4. The battery clamping system (1) for an electric vehicle as claimed in claim 1, wherein said toggle clamps could be of the same type or could be of different types.
5. The battery clamping system (1) for an electric vehicle as claimed in claim 1, wherein said handle (7) connects said toggle clamps, and is rotatable at the point of connection.
6. The battery clamping system (1) for an electric vehicle as claimed in claim 1, wherein movement of said handle (7) in the forward or backward direction locks or unlocks said toggle clamps.
7. The battery clamping system (1) for an electric vehicle as claimed in claim 1, wherein said one or more toggle clamps for clamping said mechanical structure (3) could be H-toggle, V-toggle, or a combination thereof.
8. The battery clamping system (1) for an electric vehicle as claimed in claim 7, wherein said H-toggle, V-toggle, or a combination thereof, are positioned adjacent to said mechanical structure (3).
9. The battery clamping system (1) for an electric vehicle as claimed in claim 1, wherein said one or more toggle clamps for clamping said mechanical structure (3) could be V-toggles.
10. The battery clamping system (1) for an electric vehicle as claimed in claim 9, wherein said V-toggles are positioned below said mechanical structure (3).

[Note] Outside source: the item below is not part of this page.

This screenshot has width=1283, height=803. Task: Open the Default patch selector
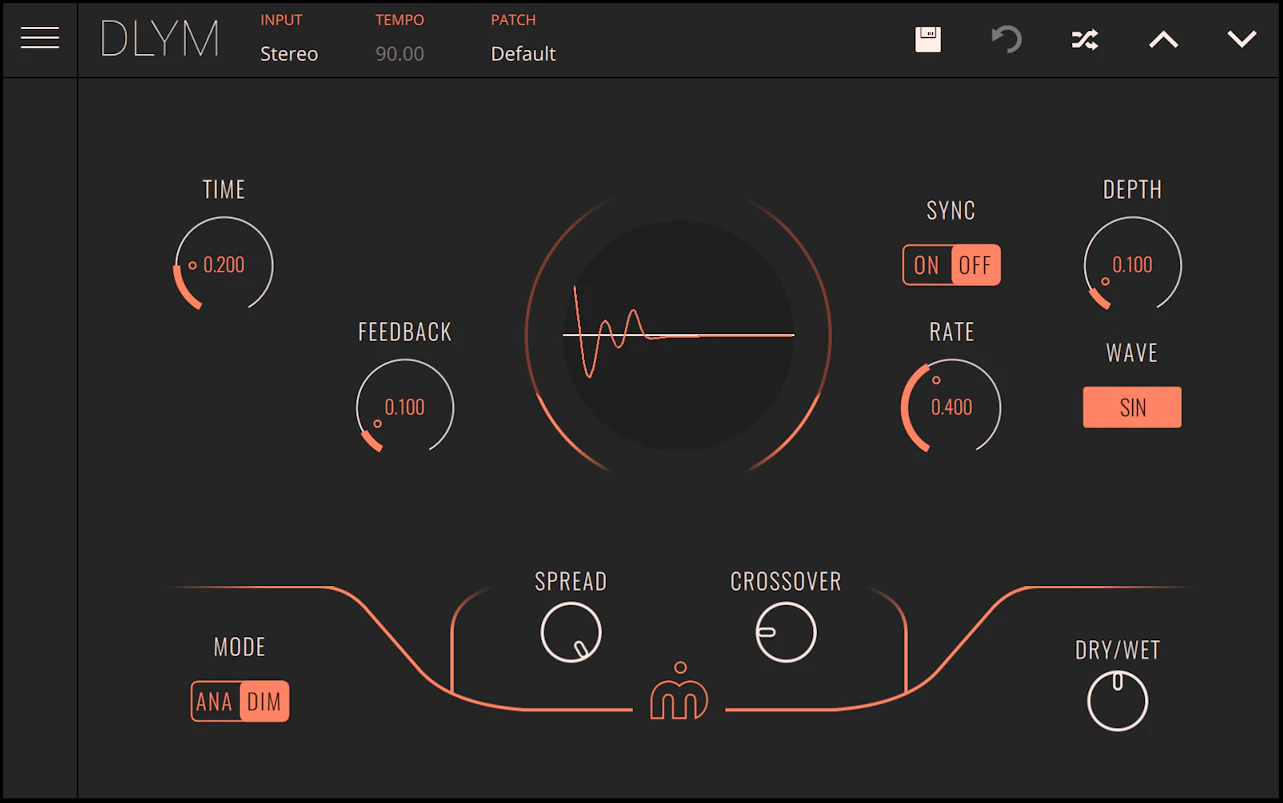(523, 54)
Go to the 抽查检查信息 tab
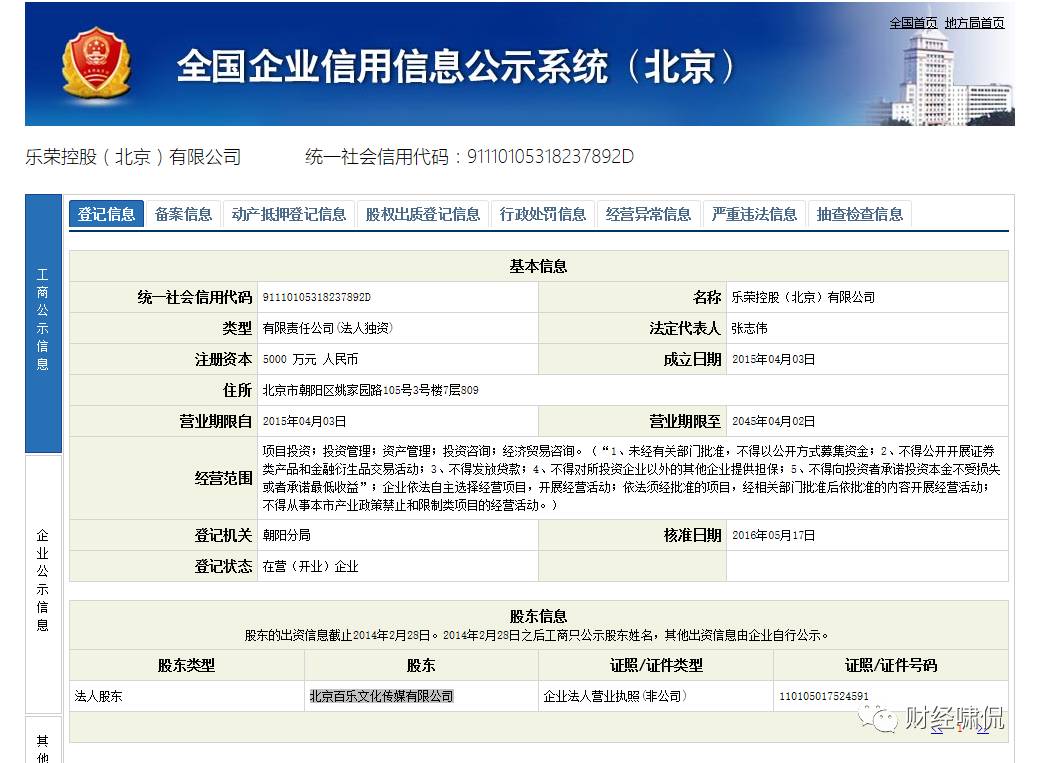The image size is (1038, 763). (859, 214)
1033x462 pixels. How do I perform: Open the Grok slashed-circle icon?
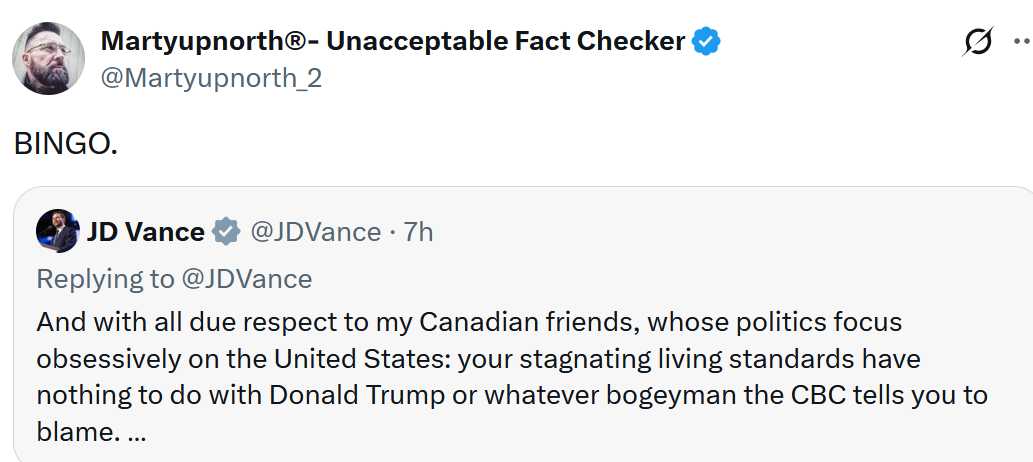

11. The battery clamping system (1) for an electric vehicle as claimed in claim 9, wherein said rails (5) on the frame (6) comprise cuts (8).
12. The battery clamping system (1) for an electric vehicle as claimed in claim 9, wherein said V-toggles are positioned adjacent to said mechanical structure (3).
13. The battery clamping system (1) for an electric vehicle as claimed in claim 12, wherein said toggle clamps are connected by a mechanism integrated with the movement of said toggle clamps.

14. The battery clamping system (1) for an electric vehicle as claimed in claim 13, wherein said mechanism is a slider-crank mechanism comprising a pair of links (9) that connects in a pivot manner the left side and right side of said handle (7), and is pivoted in a sliding manner at the middle portion placed inside a slot (10).
15. The battery clamping system (1) for an electric vehicle as claimed in claim 9, wherein said V-toggles are positioned above said mechanical structure (3).
16. The battery clamping system (1) for an electric vehicle as claimed in claim 15, wherein said battery clamping system (1) further comprises a pulley (15) and belt drive (16).
17. The battery clamping system (1) for an electric vehicle as claimed in claim 15, wherein movement of said toggle clamps is based on said pulley (15) and belt drive (16).
18. The battery clamping system (1) for an electric vehicle as claimed in claim 1, wherein said one or more toggle clamps for clamping said mechanical structure (3) are latch type toggles.
19. The battery clamping system (1) for an electric vehicle as claimed in claim 18, wherein said latch type toggles are positioned below said mechanical structure (3).
20. The battery clamping system (1) for an electric vehicle as claimed in claim 19, wherein said mechanical structure (3) further comprises a C-shaped hook (11) at the bottom of said mechanical structure (3).
21. The battery clamping system (1) for an electric vehicle as claimed in claim 1, wherein said one or more toggle clamps for clamping said mechanical structure (3) could be sliding toggles.
22. The battery clamping system (1) for an electric vehicle as claimed in claim 21, wherein said sliding toggles are positioned above said mechanical structure (3).
23. The battery clamping system (1) for an electric vehicle as claimed in claim 1, wherein said toggle clamps for clamping the battery could be cam lock clamps.
24. The battery clamping system (1) for an electric vehicle as claimed in claim 23, wherein said cam lock clamps are positioned below said mechanical structure (3).
25. The battery clamping system (1) for an electric vehicle as claimed in claim 24, wherein said rails (4) on said mechanical structure (3) has a slot (13), and the central rod (14) of said cam locks (2g) slides in.